### [Exercise objective]
From the following material, work out how many lines include the string "computer"; respond with the number only.

### [Available data]
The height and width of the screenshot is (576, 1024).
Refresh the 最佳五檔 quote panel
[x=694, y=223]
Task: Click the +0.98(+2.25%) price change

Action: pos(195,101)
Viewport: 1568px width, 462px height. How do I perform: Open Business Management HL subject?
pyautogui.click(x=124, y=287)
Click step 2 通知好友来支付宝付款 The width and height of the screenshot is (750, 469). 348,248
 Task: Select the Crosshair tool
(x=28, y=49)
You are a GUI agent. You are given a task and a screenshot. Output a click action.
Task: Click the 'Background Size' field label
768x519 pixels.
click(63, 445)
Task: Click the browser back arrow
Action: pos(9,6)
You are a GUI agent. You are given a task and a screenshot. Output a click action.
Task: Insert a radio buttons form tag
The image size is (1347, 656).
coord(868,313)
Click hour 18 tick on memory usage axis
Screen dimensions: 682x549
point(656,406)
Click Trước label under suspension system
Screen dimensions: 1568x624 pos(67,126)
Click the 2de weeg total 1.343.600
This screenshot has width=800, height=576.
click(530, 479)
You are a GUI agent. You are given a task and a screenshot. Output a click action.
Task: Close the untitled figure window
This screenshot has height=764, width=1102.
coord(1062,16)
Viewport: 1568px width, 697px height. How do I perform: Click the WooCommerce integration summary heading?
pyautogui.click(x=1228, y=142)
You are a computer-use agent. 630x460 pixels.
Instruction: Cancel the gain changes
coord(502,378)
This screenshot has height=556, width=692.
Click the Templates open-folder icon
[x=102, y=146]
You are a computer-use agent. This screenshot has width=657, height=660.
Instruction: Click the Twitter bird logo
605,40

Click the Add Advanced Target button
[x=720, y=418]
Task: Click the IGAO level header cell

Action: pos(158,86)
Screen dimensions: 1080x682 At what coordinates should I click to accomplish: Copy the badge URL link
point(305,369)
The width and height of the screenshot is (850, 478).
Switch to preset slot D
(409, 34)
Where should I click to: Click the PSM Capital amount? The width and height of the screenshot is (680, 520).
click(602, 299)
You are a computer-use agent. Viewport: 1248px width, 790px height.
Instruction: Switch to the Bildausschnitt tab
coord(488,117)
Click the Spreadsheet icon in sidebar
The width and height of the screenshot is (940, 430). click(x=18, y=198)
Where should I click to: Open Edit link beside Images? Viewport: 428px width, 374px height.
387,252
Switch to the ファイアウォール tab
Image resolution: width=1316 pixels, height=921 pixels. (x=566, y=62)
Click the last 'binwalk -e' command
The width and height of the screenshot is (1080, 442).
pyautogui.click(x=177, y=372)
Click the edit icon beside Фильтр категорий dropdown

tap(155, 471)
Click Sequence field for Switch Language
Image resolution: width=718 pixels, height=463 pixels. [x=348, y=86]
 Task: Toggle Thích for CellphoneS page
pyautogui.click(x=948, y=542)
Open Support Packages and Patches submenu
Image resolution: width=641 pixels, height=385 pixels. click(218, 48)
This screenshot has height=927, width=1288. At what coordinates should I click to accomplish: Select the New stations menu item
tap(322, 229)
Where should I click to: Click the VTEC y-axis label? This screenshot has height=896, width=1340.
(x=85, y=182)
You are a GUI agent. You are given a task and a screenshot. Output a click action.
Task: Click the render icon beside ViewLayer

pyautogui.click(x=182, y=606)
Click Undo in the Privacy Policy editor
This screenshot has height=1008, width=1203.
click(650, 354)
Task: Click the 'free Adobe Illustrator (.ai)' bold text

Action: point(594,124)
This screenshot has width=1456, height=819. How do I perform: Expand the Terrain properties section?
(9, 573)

### [Solution]
3